# Activ Flora substrate?



## tabbee (Jun 2, 2012)

Activ·Flora™ Planted Aquarium Substrate by World Wide Imports Ent., Inc. - has anyone used this substrate for their tanks? Good - bad - ok? I already bought 20 pounds and cycled the tank with it last week - there seems to be a high amount of sodium in this, that apparently, according to the rep I called yesterday - will always be in there, it won't rinse off. I won't have a planted tank and I told the LFS guy this and he said it wouldn't matter.

I'm not sure if I'm better off with just getting regular gravel. Thanks in advance for any input!

~tabbee


----------



## Keri (Aug 2, 2010)

Yeah! I have this stuff in my nano, it came out of the bag like mud and sand, I have a lot of malasian trumpet snails because they burrow and I was worried about it getting stagnant. My plants seem to love it? I don't know about sodium, are you talking about salinity?


----------



## tabbee (Jun 2, 2012)

Keri said:


> Yeah! I have this stuff in my nano, it came out of the bag like mud and sand, I have a lot of malasian trumpet snails because they burrow and I was worried about it getting stagnant. My plants seem to love it? I don't know about sodium, are you talking about salinity?


Hi there ~ I have the Floralite gravel.. sounds like you have a different type? I had no mud or sand. Sodium levels are 223 mg/kg (with 9kgs in the tank that seems like a lot of sodium).
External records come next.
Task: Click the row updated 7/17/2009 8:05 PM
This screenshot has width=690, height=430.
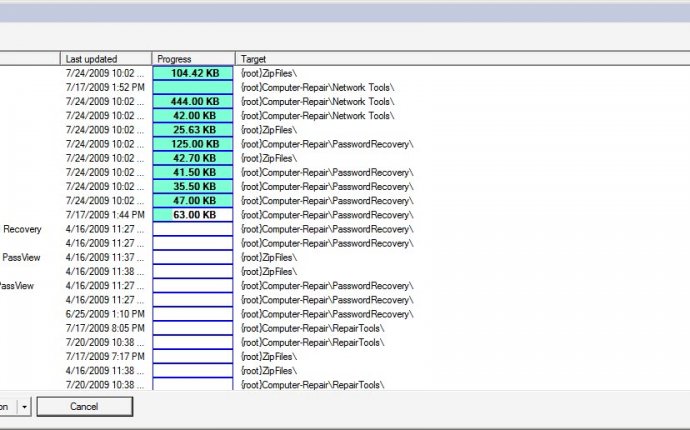Action: click(106, 328)
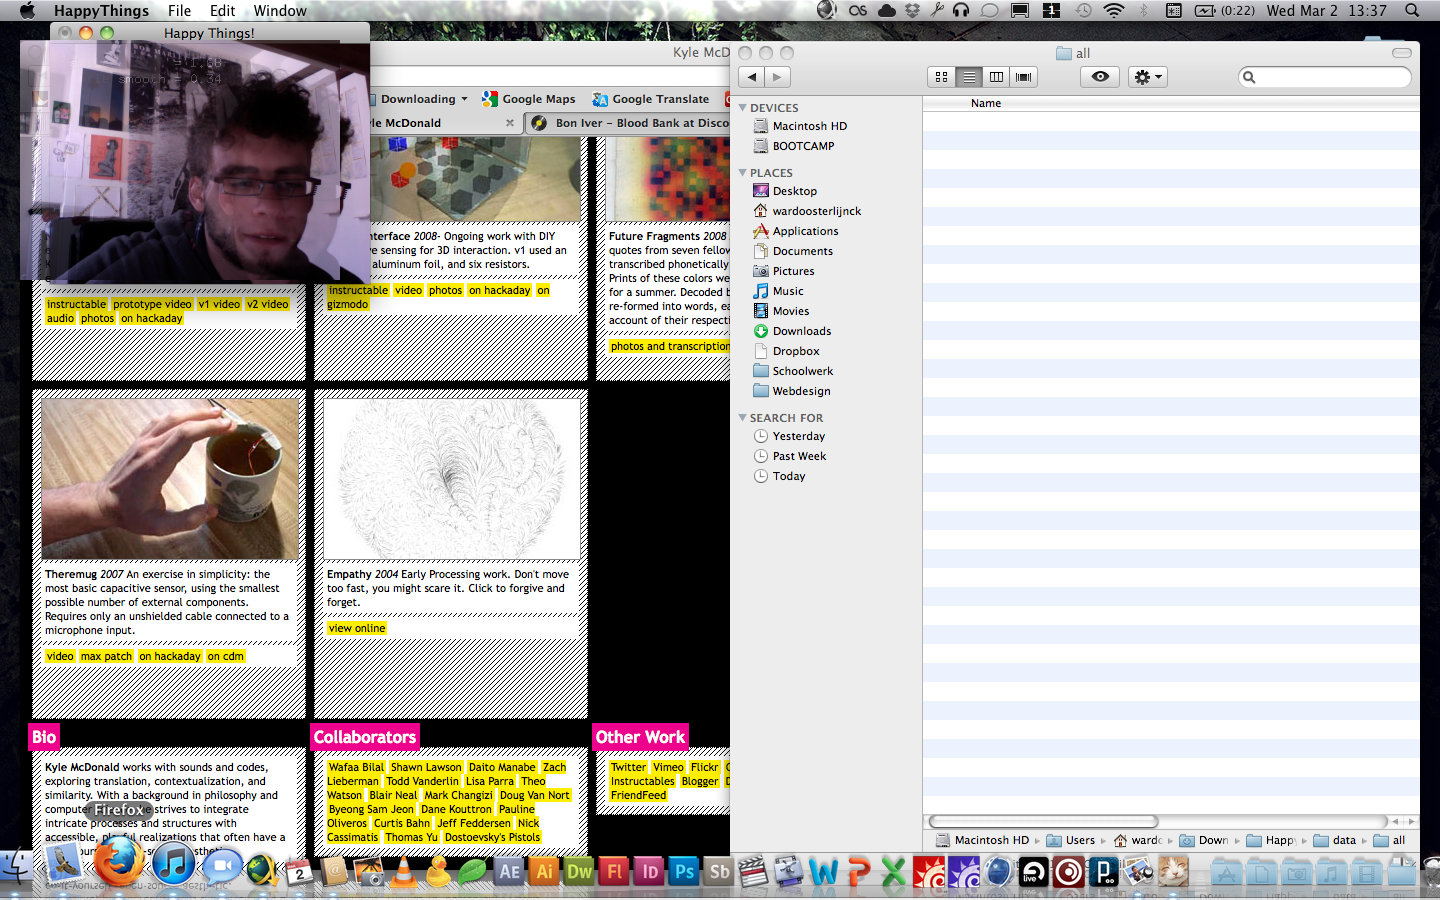
Task: Toggle Finder toolbar with pill button
Action: tap(1401, 53)
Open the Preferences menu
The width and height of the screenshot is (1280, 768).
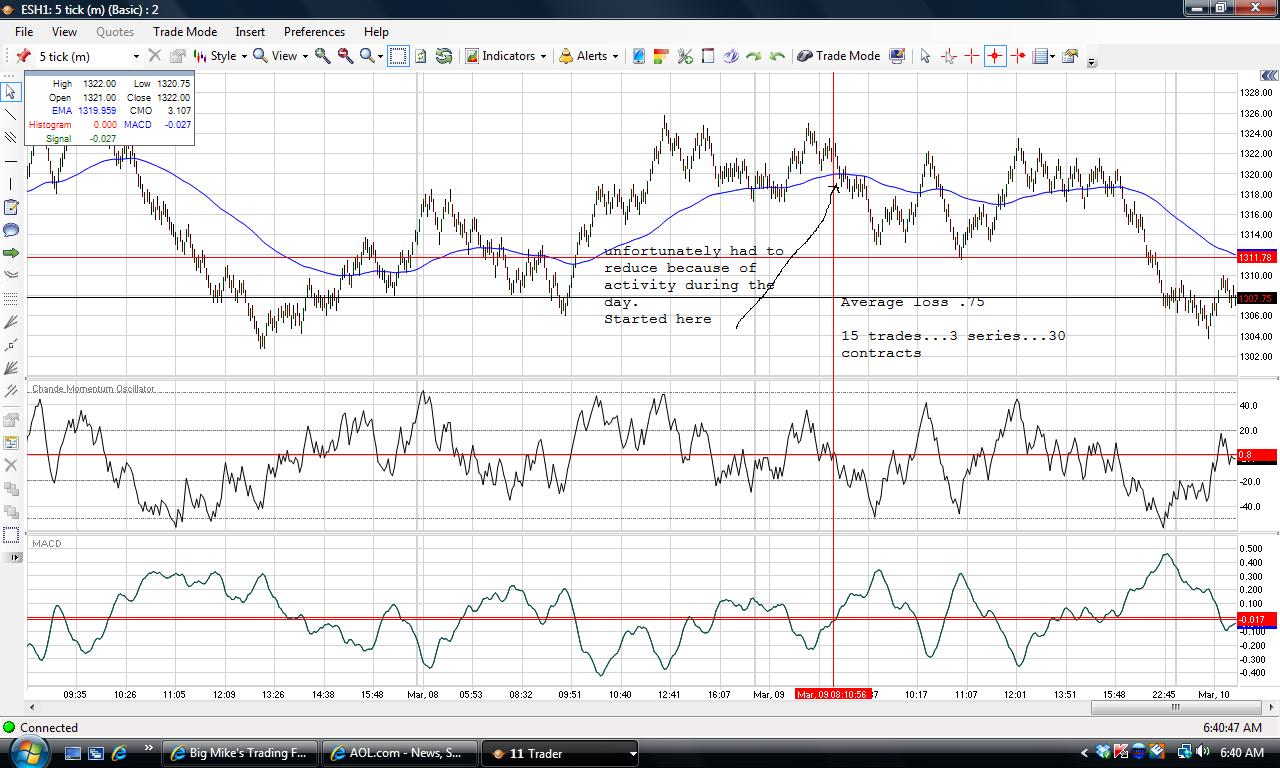(x=314, y=32)
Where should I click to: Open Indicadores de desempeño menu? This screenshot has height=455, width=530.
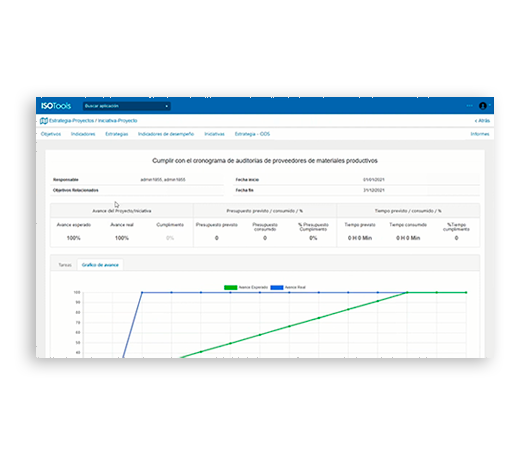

My apple snail did not survive being in this tank for less than 24 hours  Took 7 hours to acclimate it and things seemed great. Water tested negative for copper.... I'm guessing it must have been the sodium. I didn't read every single ingredient on the bag and the LFS didn't mention anything. I'm a bit leery now of using it and think I'll pick up regular gravel and dump this stuff out.
I feel pretty bad about the snail.. was a beauty.


----------